The theater: that place of feigned death, of death à la Charles the Fifth, and that classroom where, without chalk or blackboard, a number of lessons about this subject will have been taught to me.
When I was still a child, what I anticipated the most in an opera or play was the death of the hero (or heroes): of Romeo and Juliet, of Cyrano. To know how to die was the criterion of the great actor. Today, I am quite prepared to believe that for him this is the “hour of truth”: something reminiscent, allowing for the differences, of the estocada for the bullfighter. No way of getting out of it: if the actor does not know how to die the play loses its dignity just as the corrida is no more than a grotesque butchery if, in order to bring it to an end, too many cautious or ill-timed blows of the sword are needed. In both cases—the badly acted death or the unsuccessful killing—it seems that one has been cheated out of the most important part and it hardly matters then whether the rest was brilliant: all that stage business, those inflections, those passes of the cape or other motions that had filled one with enthusiasm fall back into the nullity of profane things; like a Mass in which the fact that the transubstantiation has not taken place becomes glaringly noticeable to the congregation. That few contemporary actors can confront the great Elizabethan slaughters without looking ridiculous may be the most obvious mark of the decadence of the theater: it no longer answers its primary purpose—to throw a bridge from our world to the other world—when the art of dying is lost.
Of course I am simplifying here (an inclination into which it is easy to let oneself slip). Many genres of theater exist that are not dramas; and there are even tragedies without death, such as Bérénice, in which nothing happens except a moral laceration. Can one say, for all that, that the pinnacles are not reached in it?
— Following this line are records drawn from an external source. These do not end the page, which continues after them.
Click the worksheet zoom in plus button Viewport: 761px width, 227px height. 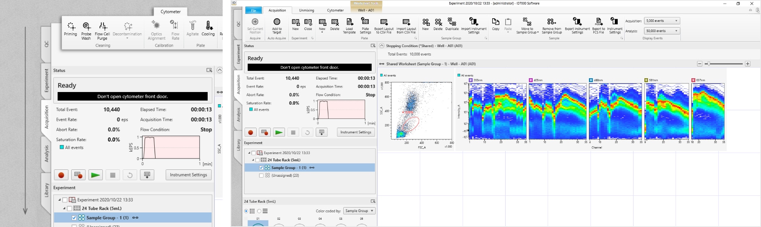tap(748, 64)
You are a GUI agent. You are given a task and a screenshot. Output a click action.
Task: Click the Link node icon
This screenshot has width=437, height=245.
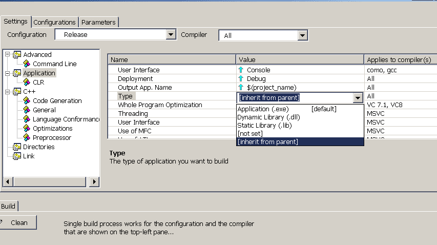tap(17, 156)
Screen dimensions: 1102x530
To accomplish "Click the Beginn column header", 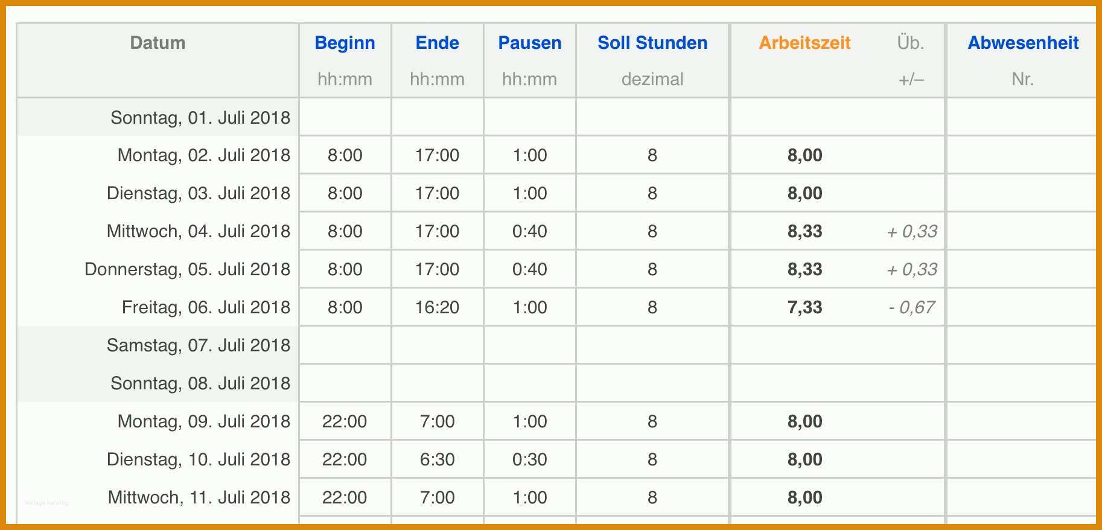I will tap(345, 43).
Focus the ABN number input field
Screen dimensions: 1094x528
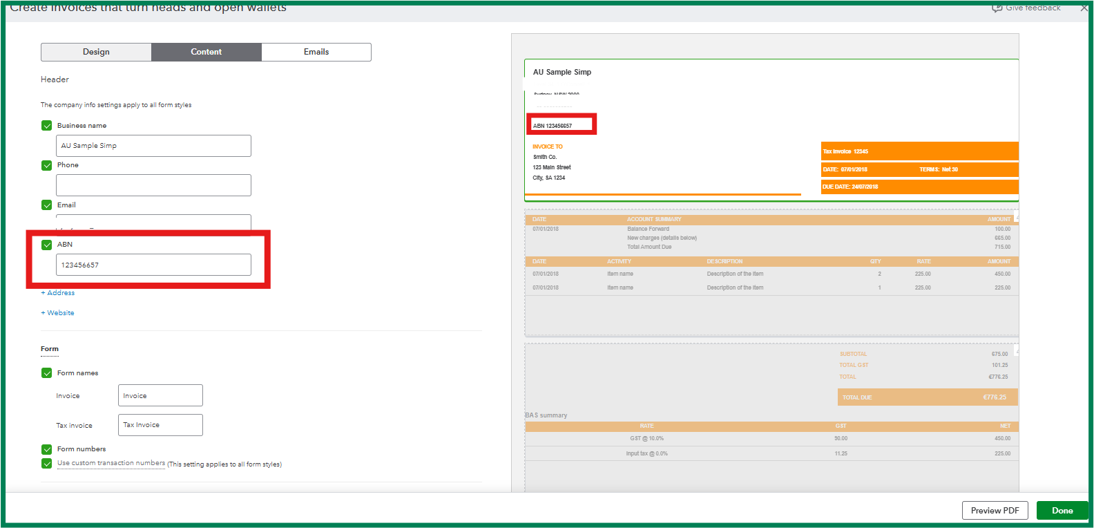[x=153, y=265]
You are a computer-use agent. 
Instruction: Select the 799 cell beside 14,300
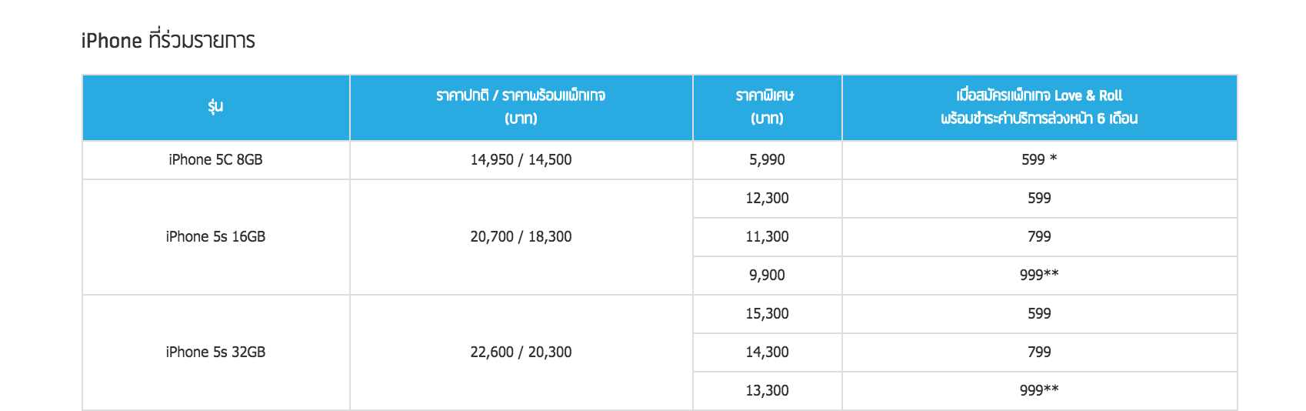(1039, 353)
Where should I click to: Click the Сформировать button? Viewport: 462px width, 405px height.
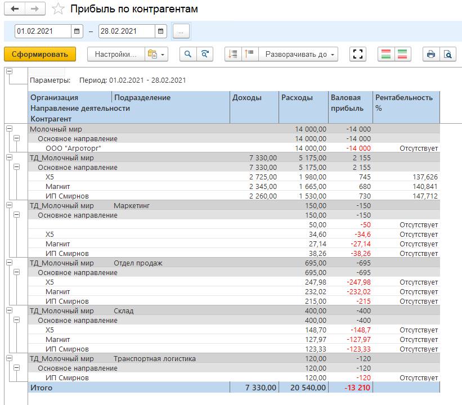pyautogui.click(x=39, y=54)
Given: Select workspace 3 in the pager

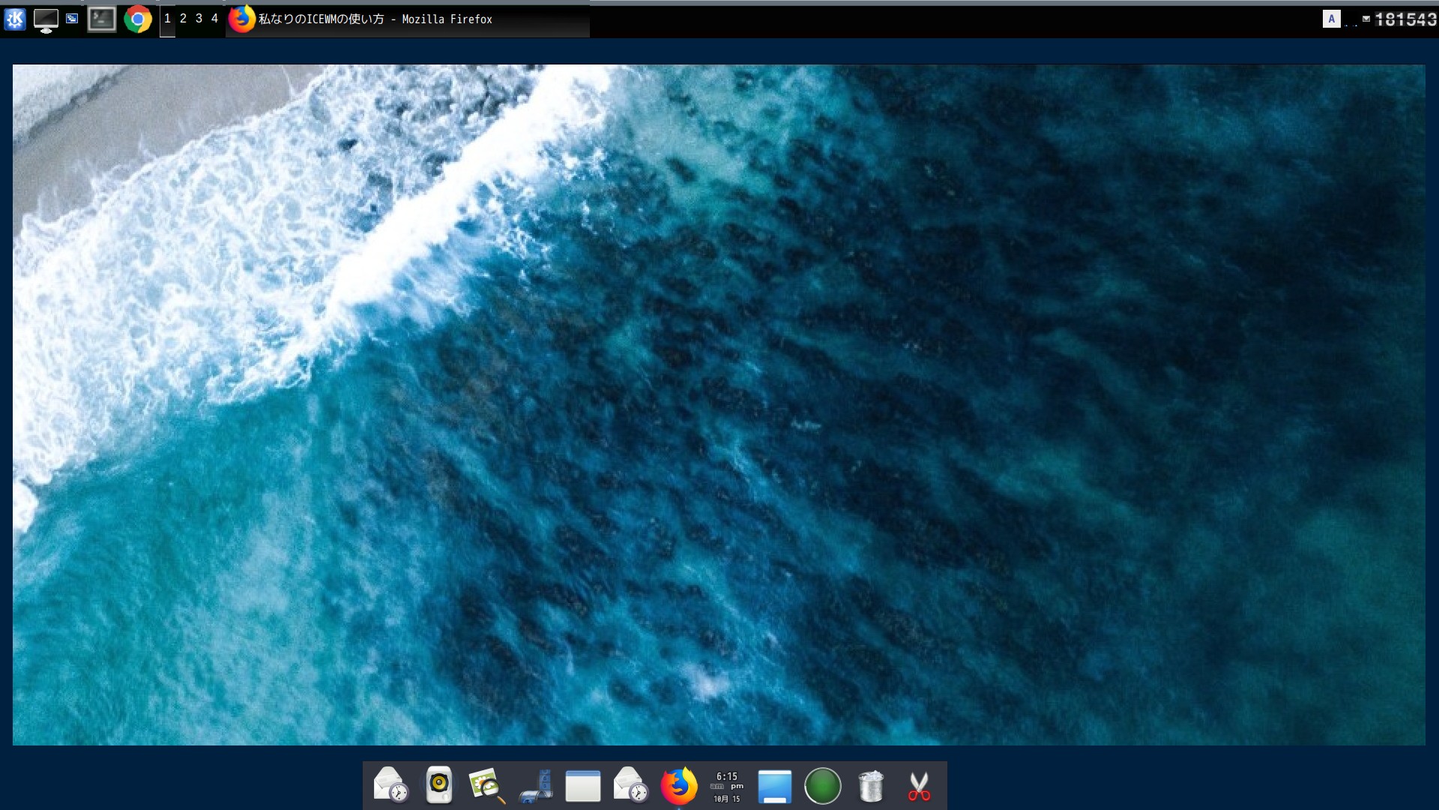Looking at the screenshot, I should 198,19.
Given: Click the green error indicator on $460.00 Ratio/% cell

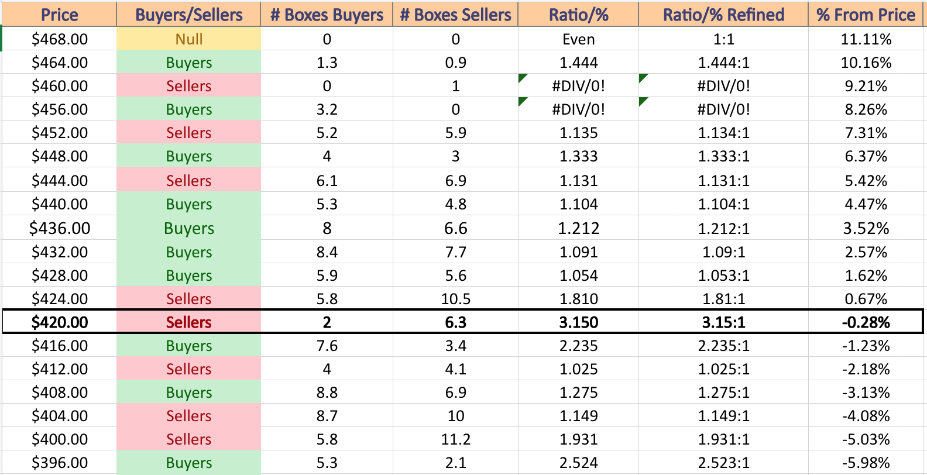Looking at the screenshot, I should 523,78.
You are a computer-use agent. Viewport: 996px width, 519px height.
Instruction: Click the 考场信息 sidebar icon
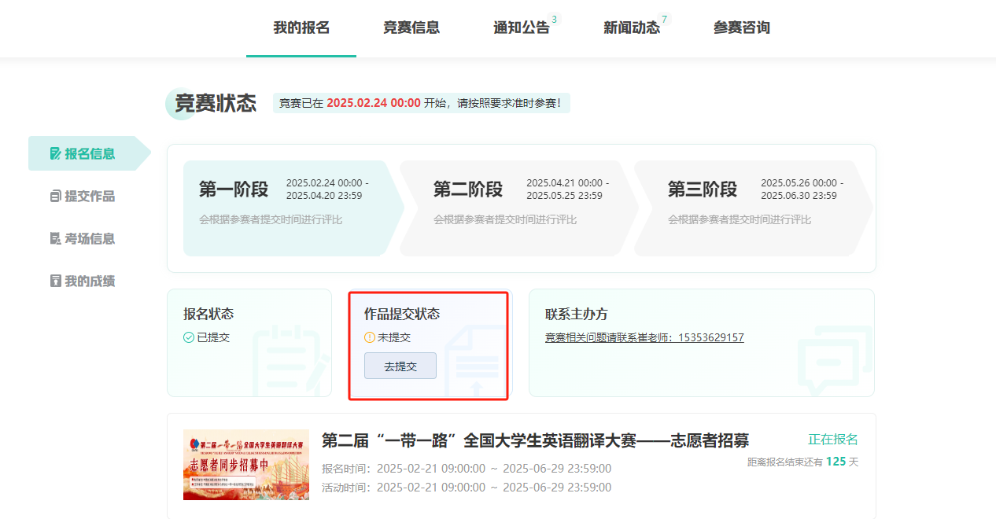[x=55, y=238]

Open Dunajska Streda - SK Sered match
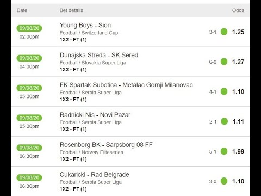[99, 55]
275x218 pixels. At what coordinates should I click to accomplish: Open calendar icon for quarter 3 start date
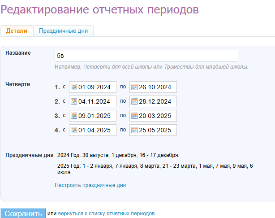pos(74,116)
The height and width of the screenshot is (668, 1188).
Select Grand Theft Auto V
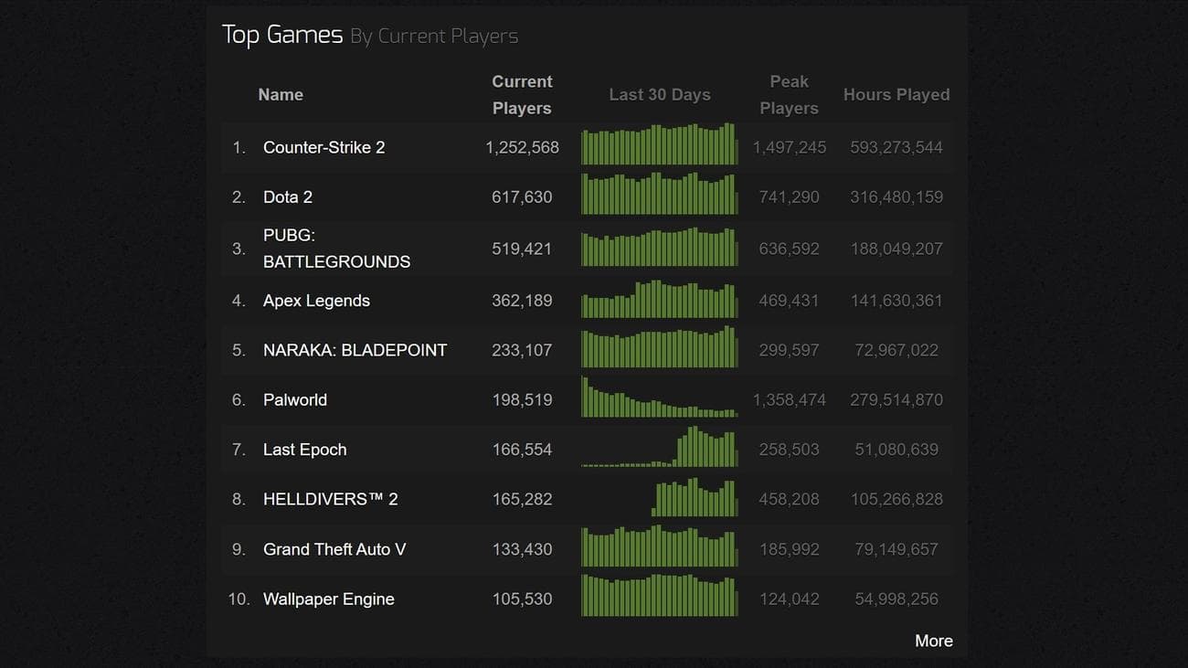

I don’t think one can seriously maintain this, but it is not carrying things to extremes to affirm that death is never altogether absent when true theater is involved, whatever the appearances may be.
It is all too easy to show that a broadly comical play in which one sees men and women reduced to the state of mere puppets (whether their identity becomes uncertain because of misunderstandings, or their caricature appearance turns them into ambiguous characters, half masqueraders and half demons, like homosexuals leading their sabbaths dressed in evening gowns, or whether they become the unfortunate playthings of the intermeshing machinery of chance or of another character’s malice), a vaudeville or a farce, even a revue of naked women (with stupid gestures, plastery makeup, and tawdry finery) or simply a spectacle whose banality and poverty appear degrading—it is all too easy to show that, being in some way the negatives of tragedy—ludicrous equivalents of what is, on a serious level, the implementation of a destiny operating on human beings with moral depredation or ravages profound enough to signify a moral death—they contain that death which I consider essential to theater. One can also say that death is no stranger to classical plays constructed according to the rule of the three unities, whatever may be their subject, since their action, governed by the rhythm of the sun, develops as the day progresses and finishes in the night, like a human life shown foreshortened. Most difficult will be to include, for instance, the comedy of manners in this system, or any sort of modern comedy, unless one excludes them without qualms and denies them, on principle, the attribute of “true theater.” I would be tempted to solve the problem this way if there were not also the comedies of Shakespeare, among other examples of plays that ignore the three unities and are not light comedies or farces but could nevertheless not, without crude philistinism, be ignored.